DOCUMENT.
Il faut avoir connu le décor pour saisir vraiment ce que veut dire l’ennui. Là aussi, je dois m’abandonner à croire à une conspiration du hasard.
Le décor, donc. Les rues accablées d’un soleil fétide de la ville d’El-Harrach. Nous sommes au mois de juillet 1967, la Guerre des 6 Jours a été perdue par l’égypte depuis moins d’un mois, et c’est comme un sirocco déportant le sable rouge de la défaite dans le moindre interstice des choses, et la moindre pulsation. Pour châtier l’ennemi, le gouvernement a décidé le boycott des films américains et occidentaux. Dans les cinoches d’El-Harrach, il n’y a que des films hindous, égyptiens et soviétiques. C’est alternatif, c’est bien. Overdose !
Donc, l’ennui !
La canicule tasse le contour des objets, les vidant de leur matérialité. On ne perçoit que des formes brouillées et inconsistantes. C’était censé être les vacances. Ah oui ? Holidays ? Un long tunnel de jours équarris sous des soleils obliques, une lumière à arracher la rétine – réminiscence horrifique de l’incision au rasoir de l’œil dans Le Chien andalous de Luis Bunuel avec la complicité de Dali –, et ce sacré lambeau d’El Moudjahid plaqué contre le mur par un vent archiviste. Chaque fois que je pense à cet ennui qui habita l’adolescence dans l’Algérie de Boumediène, je revois le vent soufflant du Sud et cette page de journal punaisée par une force éolienne.
Donc, l’ennui !

TRAVAUX.
A) D'après le récit sur l'été 1967 à El-Harrach, quels films pouvait-on voir dans les cinémas de la ville ?
B) Poursuivez le récit sur l'ennui à El-Harrach pendant l'été 1967 à la suite de sa dernière phrase.

MATÉRIEL FOURNI.
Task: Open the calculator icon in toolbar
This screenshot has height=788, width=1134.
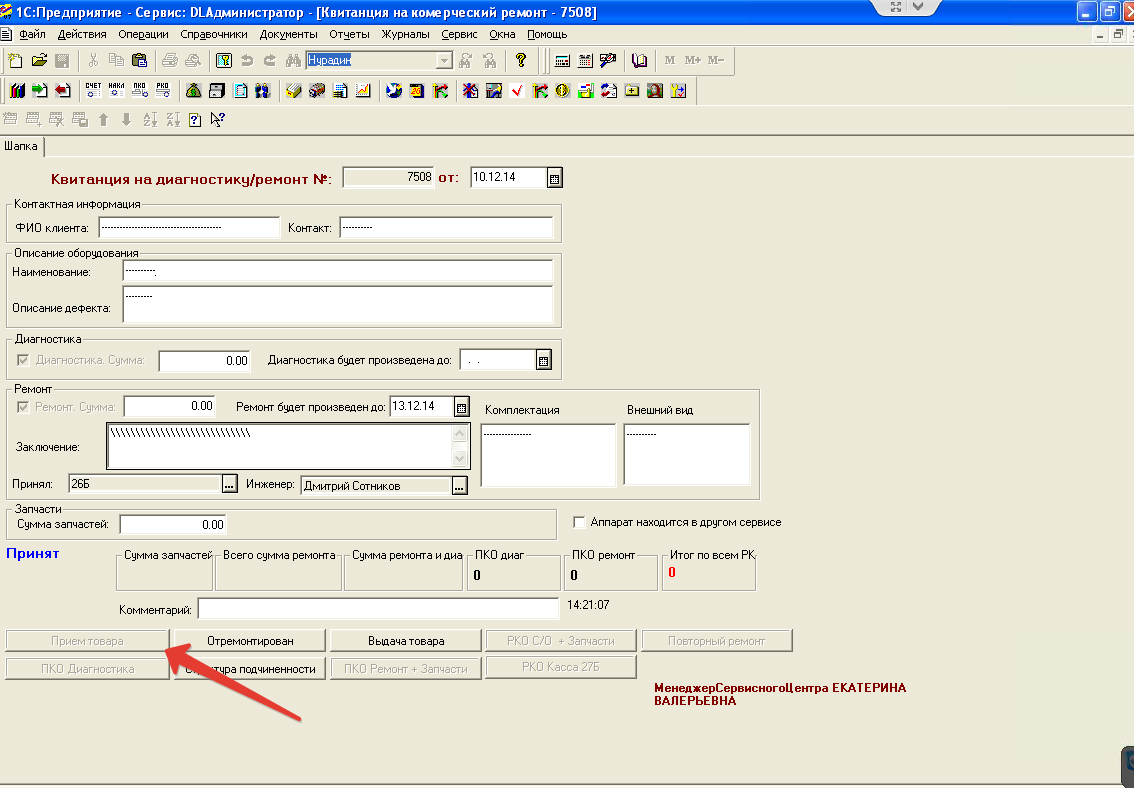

CORRIGÉS.
A) Uniquement des films hindous, égyptiens et soviétiques.

B)
Comment le combattre, le descendre, l’annihiler, le pousser à rendre gorge ?
Faut pas essayer une guerre des 6 jours contre lui… Le 7e est fatal ! Reste la lecture. Mais quoi ? Relire les antiques reliques du Vieux où, à l’hémistiche des alexandrins, se niche une sorte de terre promise qui dégage une vapeur soporifique ? Farfouiller dans les «hendécasyllabes de Dante et les hexamètres de Virgile» ?
Donc, l’ennui !
Peut-être est-ce le énième commandement, nulle part écrit et partout introuvable, qui guida mes pas vers cette librairie sur la place d’El-Harrach, près de la poste, à la recherche de quelque livre susceptible de chasser l’ennui comme les effluves de citronnelle chassent les moustiques prospérant dans les marigots de l’oued.
Donc, l’ennui !
Et cette fois-ci ce n’était plus cette chose dématérialisée qui avait le pouvoir de te soustraire au monde et de te le rendre pénible et fade. C’était L’Ennui de Moravia.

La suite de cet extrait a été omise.